La Policía belga investiga desde hace cuatro meses la trama de corrupción, blanqueo y organización criminal por la que enviados de Qatar presuntamente pagaron sobornos a varios eurodiputados y personal del Parlamento Europeo.

Además, en esta misma sede en Bruselas se han realizado nuevos registros este lunes, mientras se celebraba la sesión plenaria en Estrasburgo (Francia).

En paralelo y junto con Eurojust, agencia encargada de la cooperación judicial, también se llevaron a cabo registros en Italia.

La presidenta de la Eurocámara, Roberta Metsola, afirmó que se siente “orgullosa” del modo en que la institución ha colaborado en la investigación. Esto, al tiempo de expresar además su “rabia, furia y tristeza” por los hechos investigados.

Las autoridades belgas conformaron la sincronización entre sus investigadores y la institución europea.

Esto permitió, por ejemplo, que con la ayuda de los servicios de seguridad parlamentarios se “congelaran” los dispositivos informáticos de varias personas.

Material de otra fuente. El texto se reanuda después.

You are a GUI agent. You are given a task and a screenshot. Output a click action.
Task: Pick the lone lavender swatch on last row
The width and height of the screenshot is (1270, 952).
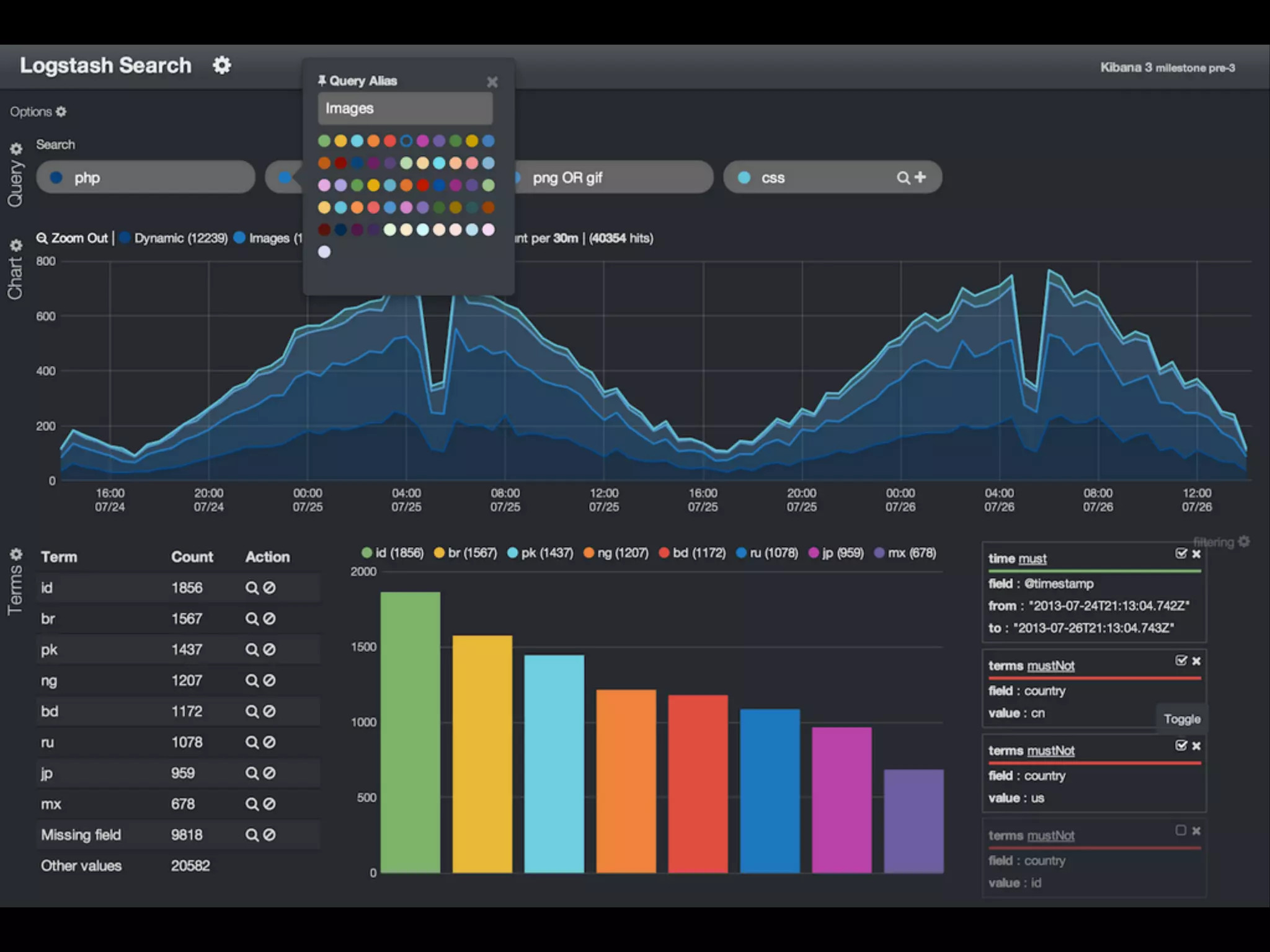click(x=324, y=252)
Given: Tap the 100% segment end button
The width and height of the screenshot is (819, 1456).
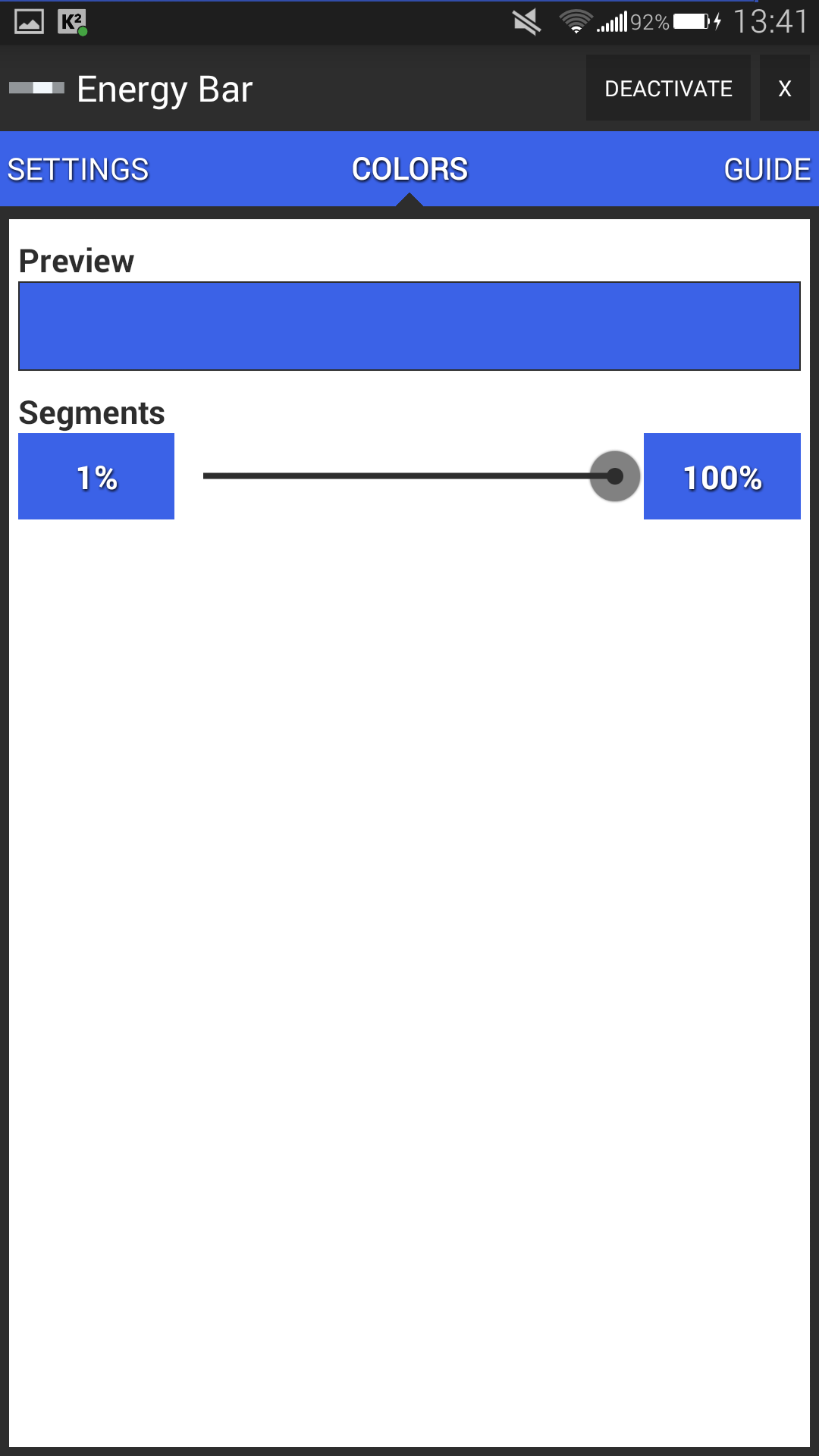Looking at the screenshot, I should pos(722,476).
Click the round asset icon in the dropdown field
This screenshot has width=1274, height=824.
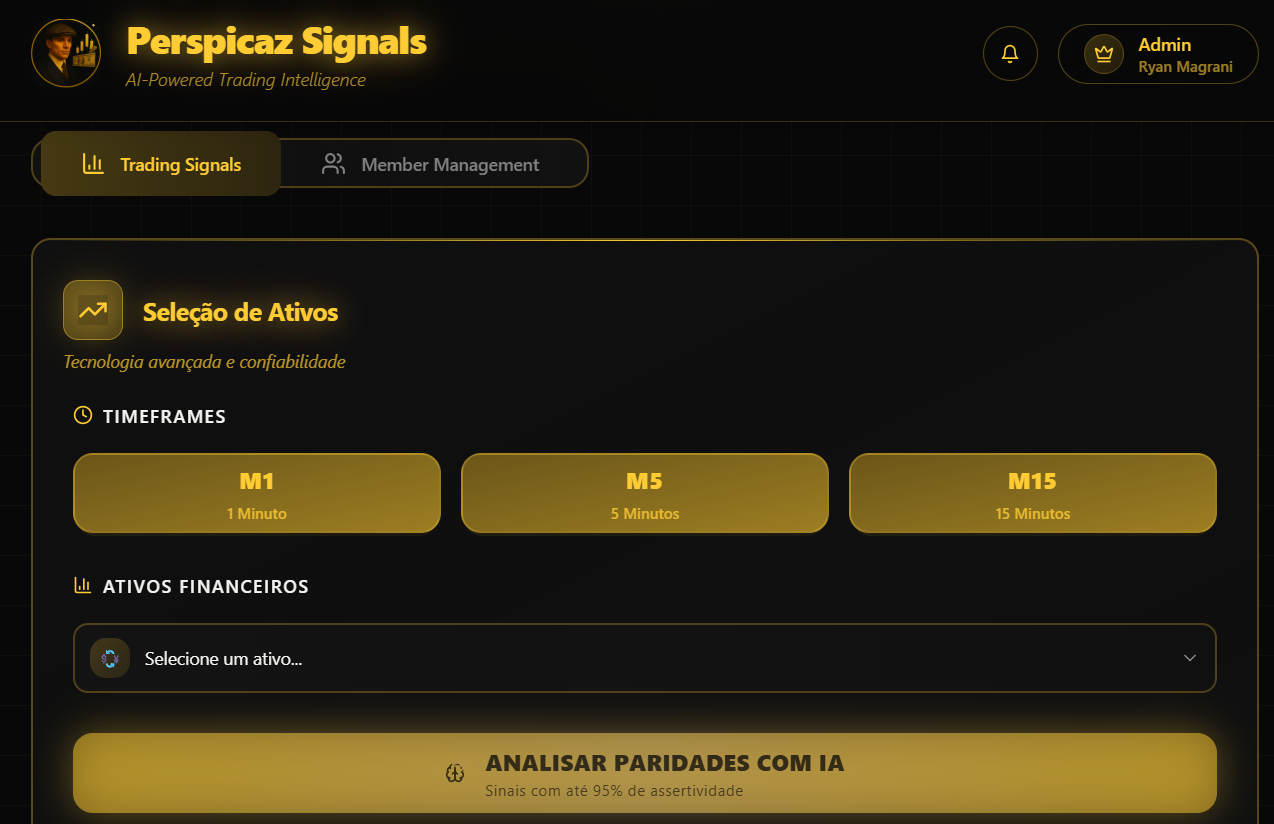(x=110, y=658)
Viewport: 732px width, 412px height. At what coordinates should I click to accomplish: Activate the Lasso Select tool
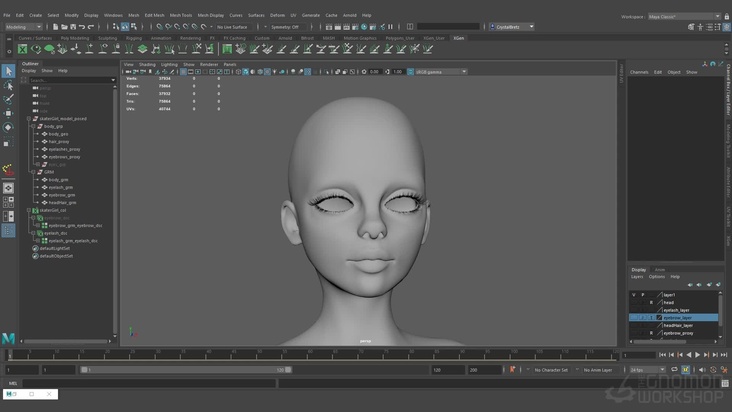(x=8, y=86)
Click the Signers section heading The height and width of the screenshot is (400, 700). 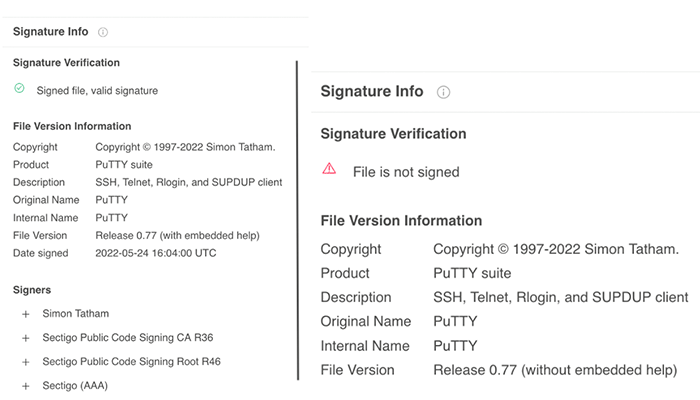tap(34, 290)
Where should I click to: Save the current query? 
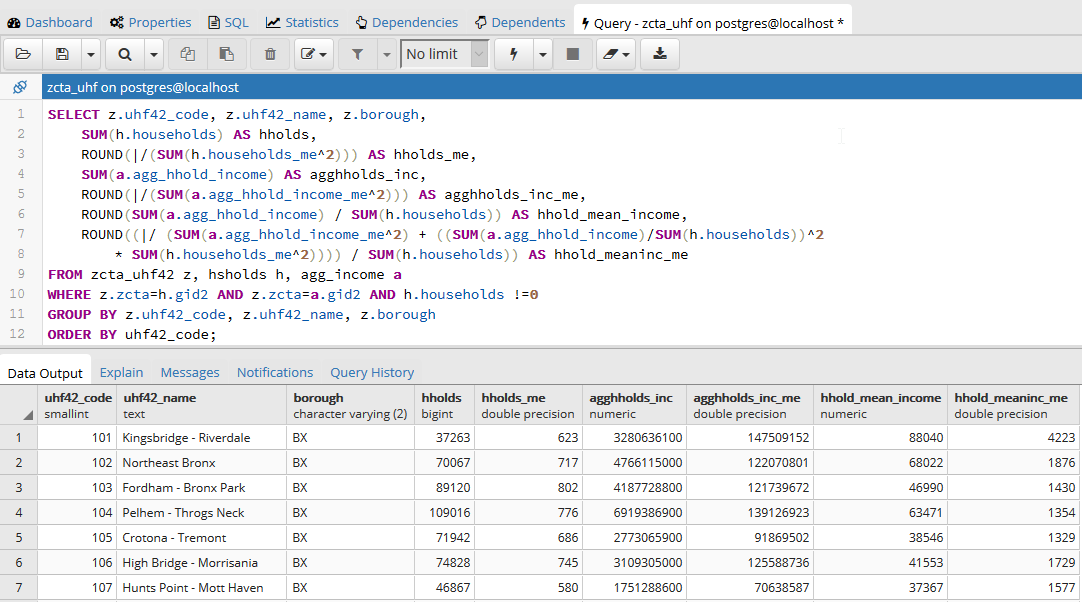[61, 53]
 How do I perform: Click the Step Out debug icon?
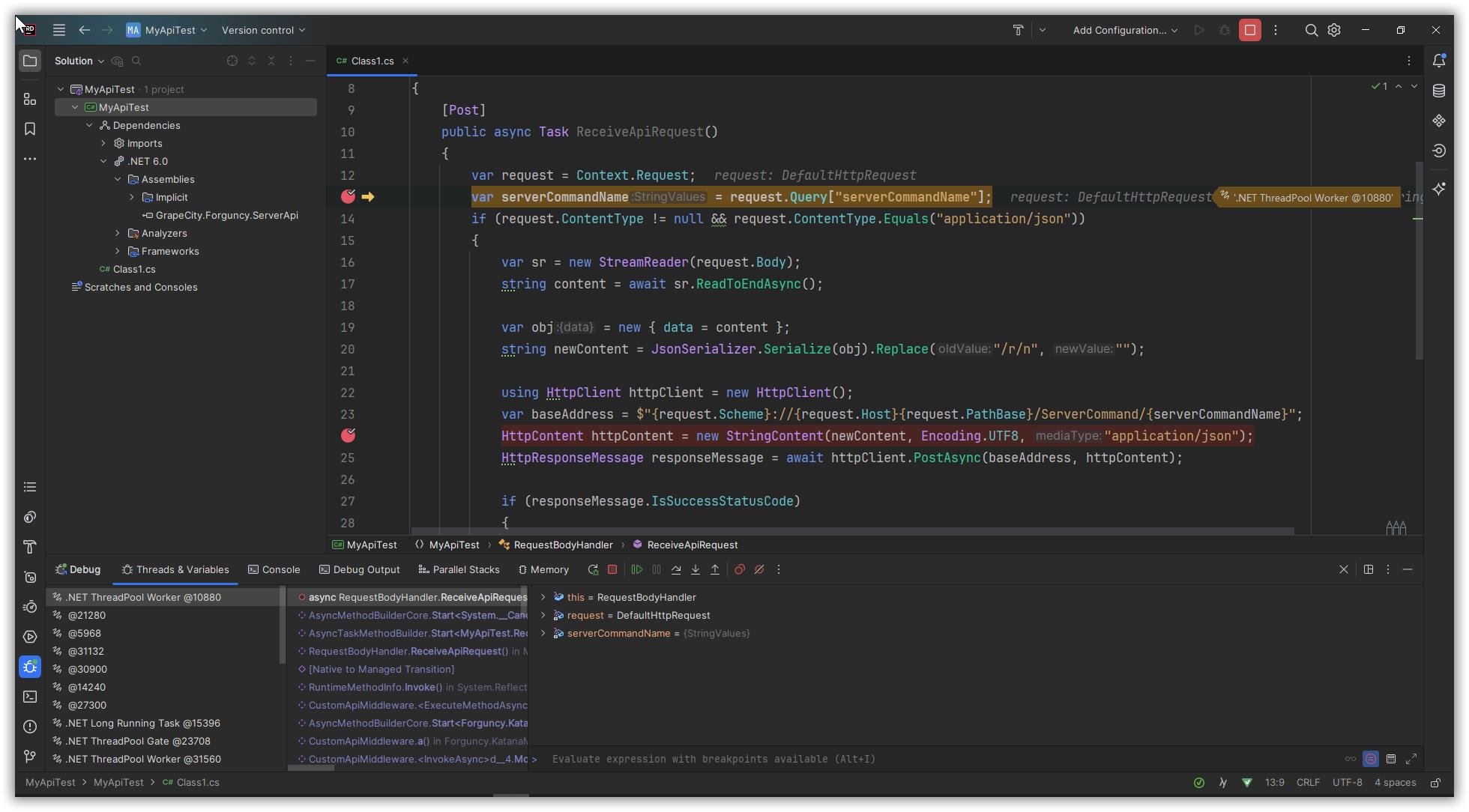pos(715,570)
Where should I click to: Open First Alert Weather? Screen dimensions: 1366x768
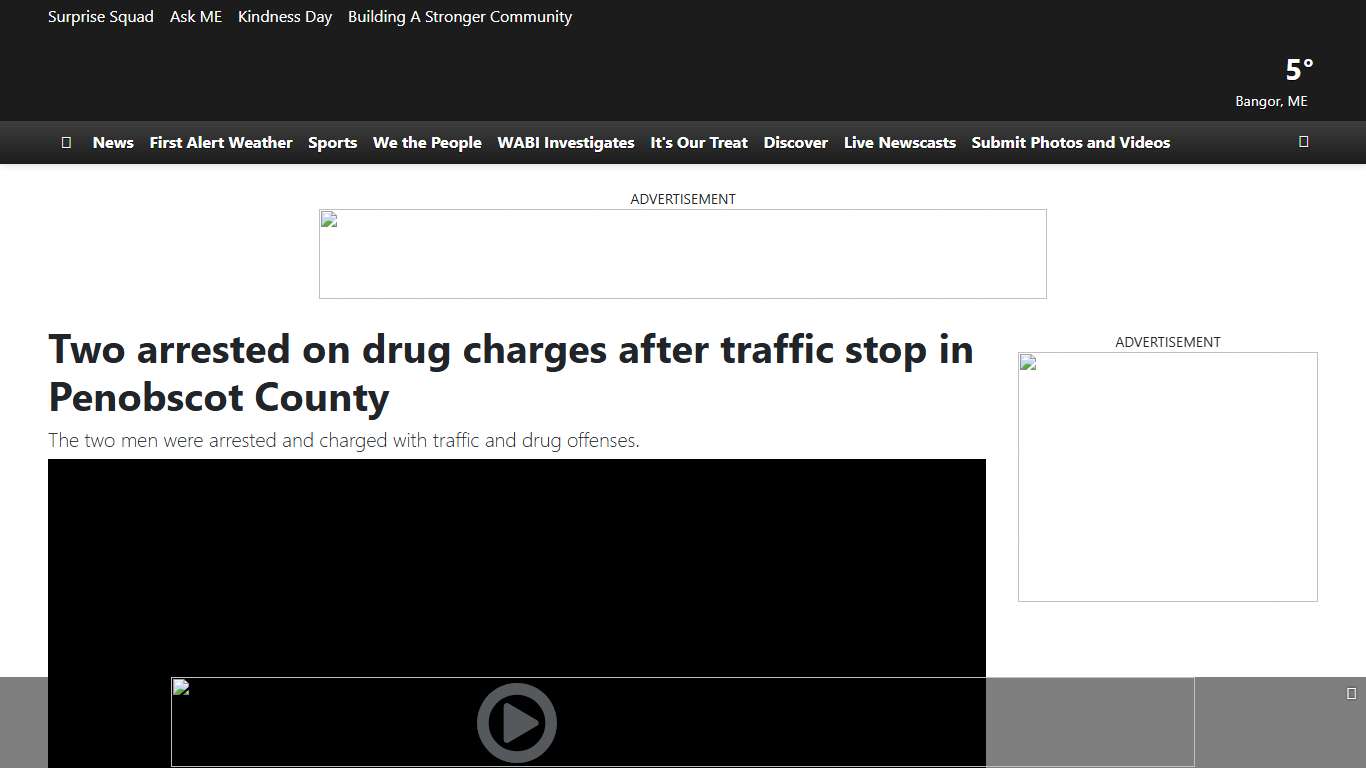point(221,142)
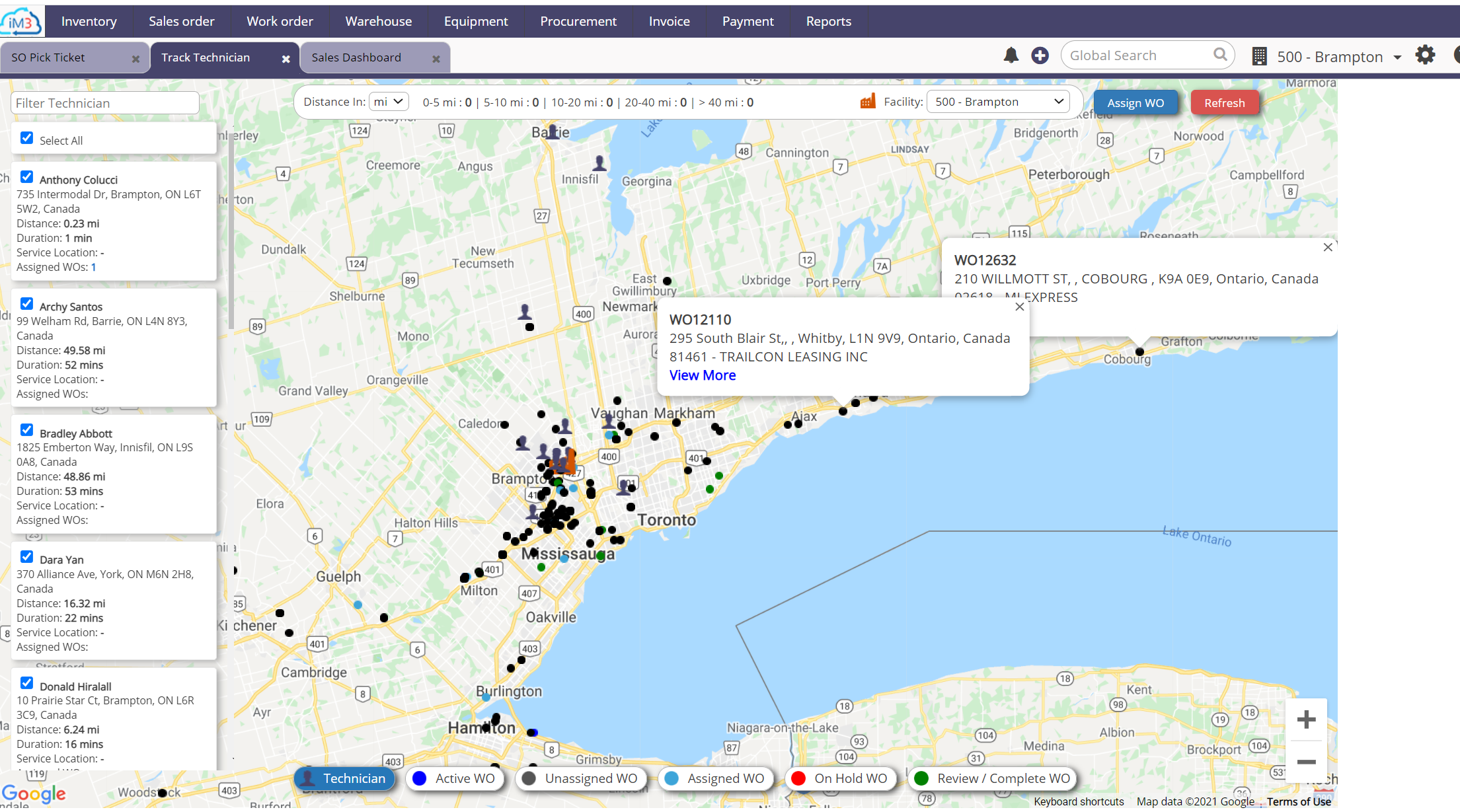Click the plus add icon in header

click(1040, 55)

Lo anterior, para evitar que hiciera desaparecer información que pudiera ser relevante para la investigación.

“Los enemigos de la democracia para quienes la existencia del Parlamento es una amenaza no se detendrán. Su plan malicioso fracasó, nuestros servicios han trabajado para romper esta red criminal”, resumió Metsola.

Investigación por corrupción y sobornos en Qatar

Metsola, de hecho, tuvo que acompañar a las autoridades belgas durante uno de los registros llevados a cabo en el domicilio de un eurodiputado porque así lo exige la Constitución belga en investigaciones que afectan a diputados nacionales.

En total, las autoridades belgas han realizado una veintena de registros y seis personas fueron interrogadas, de las que cuatro fueron detenidas y el miércoles prestarán declaración ante el Tribunal.

Entre las detenidas, la eurodiputada griega Eva Kaili, una de las catorce vicepresidentas del Parlamento Europeo cuya destitución del cargo se dispone a decidir el pleno en su sesión de Estrasburgo pero a la que Metsola ya ha despojado de sus funciones y responsabilidades de representación.

Los investigadores hallaron cerca de 600.000 euros en efectivo en su domicilio, otros “centenares de miles” de euros en una maleta en un hotel de Bruselas –en posesión del padre de Kaili según varios medios belgas–, y otros 150.000 euros en la vivienda de otro eurodiputado.